Decreto Romani. Le norme sul web al centro della polemica. Per il viceministro: ‘Nessun modello cinese, ma opportune precisazioni’

di Raffaella Natale |

Italia


World Wide Web

Il governo è pronto a intervenire sulle disposizioni del Decreto Romani che riguardano il web e che hanno sollevato pesanti polemiche.

Lo ha annunciato lo stesso viceministro alle Comunicazioni, Paolo Romani, che ha replicato duramente ai rilievi del presidente dell’Autorità per le garanzie nelle Comunicazioni, Corrado Calabrò.

A giudizio del presidente dell’Agcom, la soluzione indicata dallo schema di decreto, “è tanto pesante quanto inefficace“. Senza contare che “è fuori dal quadro della direttiva e questo la rende in contrasto con la normativa europea: come tale può far sorgere questioni con la Commissione europea che indubbiamente farebbe dei rilievi su questo” terreno.

 Aggiungendo poi che “Un filtro generalizzato su internet da una parte è restrittivo, come nessun paese occidentale ha mai accettato di fare, dall’altra è inefficace perché è un filtro burocratico a priori”.

 

Oggi e domani le Commissioni di Camera e Senato voteranno il parere, formulato dai relatori di maggioranza Bergamini e Butti.

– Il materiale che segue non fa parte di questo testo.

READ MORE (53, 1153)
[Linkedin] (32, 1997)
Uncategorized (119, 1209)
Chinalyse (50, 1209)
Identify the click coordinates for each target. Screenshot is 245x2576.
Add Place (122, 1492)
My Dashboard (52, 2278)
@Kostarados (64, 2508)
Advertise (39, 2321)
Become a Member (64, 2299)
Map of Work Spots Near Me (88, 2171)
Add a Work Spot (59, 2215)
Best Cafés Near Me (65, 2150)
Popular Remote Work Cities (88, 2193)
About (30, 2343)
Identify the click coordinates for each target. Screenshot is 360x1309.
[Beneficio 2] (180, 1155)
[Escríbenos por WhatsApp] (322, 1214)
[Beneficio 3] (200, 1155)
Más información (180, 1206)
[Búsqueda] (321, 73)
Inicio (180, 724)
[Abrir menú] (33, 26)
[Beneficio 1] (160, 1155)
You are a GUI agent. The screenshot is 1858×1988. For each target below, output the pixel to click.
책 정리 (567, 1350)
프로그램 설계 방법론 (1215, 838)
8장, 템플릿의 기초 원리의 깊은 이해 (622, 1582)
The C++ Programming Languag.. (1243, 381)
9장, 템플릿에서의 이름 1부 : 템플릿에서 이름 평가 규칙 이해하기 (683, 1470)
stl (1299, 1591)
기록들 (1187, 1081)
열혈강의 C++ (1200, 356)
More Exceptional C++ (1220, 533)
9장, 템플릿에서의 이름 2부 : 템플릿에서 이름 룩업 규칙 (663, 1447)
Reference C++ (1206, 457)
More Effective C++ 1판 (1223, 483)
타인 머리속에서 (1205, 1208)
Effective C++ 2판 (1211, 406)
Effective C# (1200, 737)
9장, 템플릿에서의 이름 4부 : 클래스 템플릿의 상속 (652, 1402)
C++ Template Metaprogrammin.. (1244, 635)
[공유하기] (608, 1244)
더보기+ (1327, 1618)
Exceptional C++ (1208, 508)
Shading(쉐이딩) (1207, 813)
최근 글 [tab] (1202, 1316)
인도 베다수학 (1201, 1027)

L’opposizione presenterà un parere di minoranza, puntando anche su qualche malumore nel Pdl (ieri alla Camera Luca Barbareschi ha detto che gli ex An voteranno contro la maggioranza). Romani, ha dichiarato Paolo Gentiloni del Pd, dovrebbe ascoltare l’Agcom anziché criticare, e modificare ulteriormente la parte sul web, sui cui resta una “stretta grave”. Mentre Giuseppe Giulietti, portavoce di Articolo 21, chiede che il presidente della Camera Gianfranco Fini acquisisca la relazione di Calabrò.

 

Nel suo intervento in commissione alla Camera, Romani ha stigmatizzato i “toni accesi” e le affermazioni “discutibili” di Calabrò, lamentando la scarsa collaborazione con l’esecutivo: “Un’interlocuzione preventiva con il governo prima di prendere una posizione ufficiale – ha accusa il viceministro – la ritengo infatti non sono auspicabile, ma in molti casi doverosa”.

Secondo Romani, Calabrò sbaglia, in particolare, a criticare le norme sul web: “Non abbiamo nessuna intenzione di avvicinare l’Italia al modello cinese“. Su questi aspetti, comunque, il testo sarà meglio precisato. Se “è la stessa direttiva Ue a stabilire che web tv e live streaming siano da considerare servizi tv”, i siti che “mettono a disposizione on demand video realizzati da terzi e li sfruttano sul piano commerciale vanno assimilati al video on demand tradizionale”.

 

Quanto all’autorizzazione generale, cioè alla revoca di inizio attività per i nuovi siti, ha spiegato Romani, riguarda solo gli aspetti amministrativi e spetta al ministero sulla base però dei criteri fissati dall’Autorità.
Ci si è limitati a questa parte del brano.